Most grant applications fail for the same reasons. After reviewing hundreds of funded and rejected applications across EIC Accelerator, SBIR, Innovate UK, and Web3 programs, the patterns are consistent and learnable.

These 12 rules apply across almost every major grant program. They're not about formatting or compliance — they're about the quality of thinking that separates winning applications from the other 95%.

Rule 1: Lead with the claim, not the context

Most founders write grant applications the same way they write academic papers: background → problem → related work → methodology → results. This is exactly backwards for grants.

Evaluators read dozens of applications per day. By the time they reach your actual claim in paragraph 4, they've already formed an impression. Lead with the most important sentence in your application.

Weak:

"Digital identity has become an increasingly important topic as the internet has evolved. With the rise of data breaches and privacy concerns, many academics and practitioners have proposed various solutions over the years. Our project builds on these existing approaches to develop..."

Strong:

"We've built a zero-knowledge credential system that allows banks to verify user identity without storing any personal data — eliminating GDPR exposure on verification while cutting compliance costs by 60%. We need EIC funding to deploy to three EU financial institutions over the next 18 months."

The strong version tells you what it is, why it matters, and what the money is for in three sentences. The weak version could describe anything.

Rule 2: Quantify everything

Evaluators are trained to be skeptical. Vague claims ("large market," "significant improvement," "strong team") register as nothing. Specific numbers register as evidence.

This applies to everything:

  • Market size: not "a large and growing market" but "€4.2B European digital identity market growing at 28% CAGR (Gartner, 2026)"
  • Technical performance: not "significantly faster" but "4.7x faster than the current state-of-the-art on the standard benchmark"
  • Team experience: not "extensive industry experience" but "combined 22 years building B2B SaaS, including leading engineering at [named companies]"
  • Commercial traction: not "several promising conversations" but "three signed LOIs from [Bank A], [Bank B], and [Fintech C] representing potential €840K ARR"

Every claim you make without a number will be mentally discounted by evaluators. Every claim with a credible number will be registered as evidence.

Rule 3: Name your competition and respect them

The worst move in any grant application is dismissing competitors. "There are some existing solutions, but they all have significant limitations" signals you don't understand the market.

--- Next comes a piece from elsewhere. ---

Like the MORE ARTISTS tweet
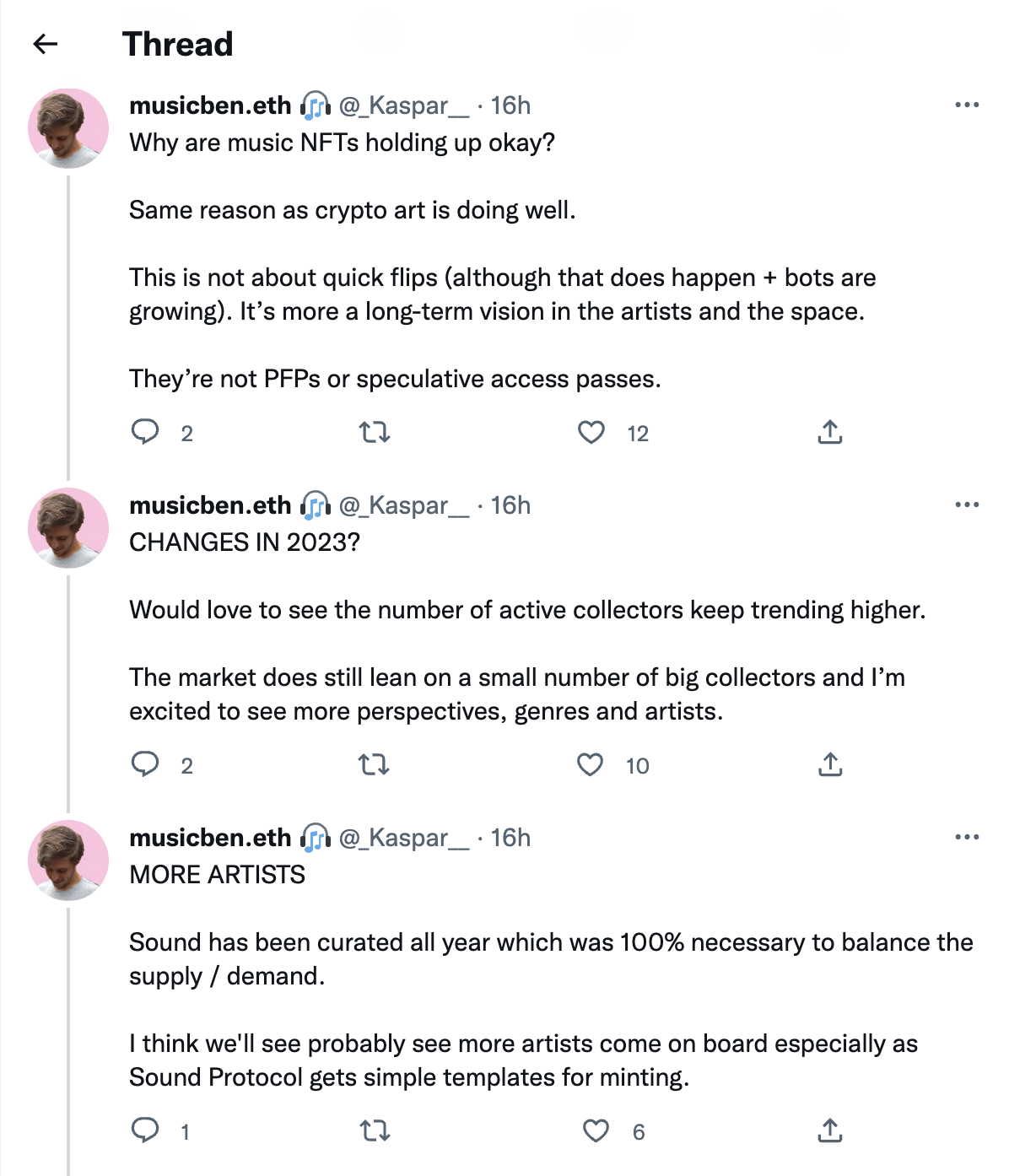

Strong applications name specific competitors, explain what they do well, and make a precise argument for differentiation. This does two things: it proves you understand the landscape, and it makes your differentiation argument more credible by contrast.

Weak:

"Existing identity solutions are slow, expensive, and don't protect privacy."

Strong:

"The incumbent solutions are Onfido (€0.45/verification, centralized data storage, GDPR exposure) and Jumio (€0.55/verification, similar architecture). Both serve large enterprise customers well but create systematic GDPR liability that MiCA regulation now makes acute. Our zero-knowledge approach costs €0.12/verification with zero stored data — compliant by design, not by architecture."

The strong version gives evaluators a specific framework for understanding why you win. The weak version gives them nothing to work with.

Rule 4: The problem must be worse than you think

First drafts consistently understate the problem. Founders assume evaluators understand the pain — they don't. Evaluators often have no background in your specific domain.

Make the problem visceral:

  • What happens to a company that doesn't solve this?
  • What is the annual cost in euros/dollars/time?
  • Who specifically suffers from this problem today?
  • What evidence do you have that it's a real problem, not a theoretical one?

Customer quotes are underused in grant applications. "Our three largest prospects told us this compliance cost was delaying their MiCA readiness by 6+ months" carries more weight than three paragraphs of market analysis.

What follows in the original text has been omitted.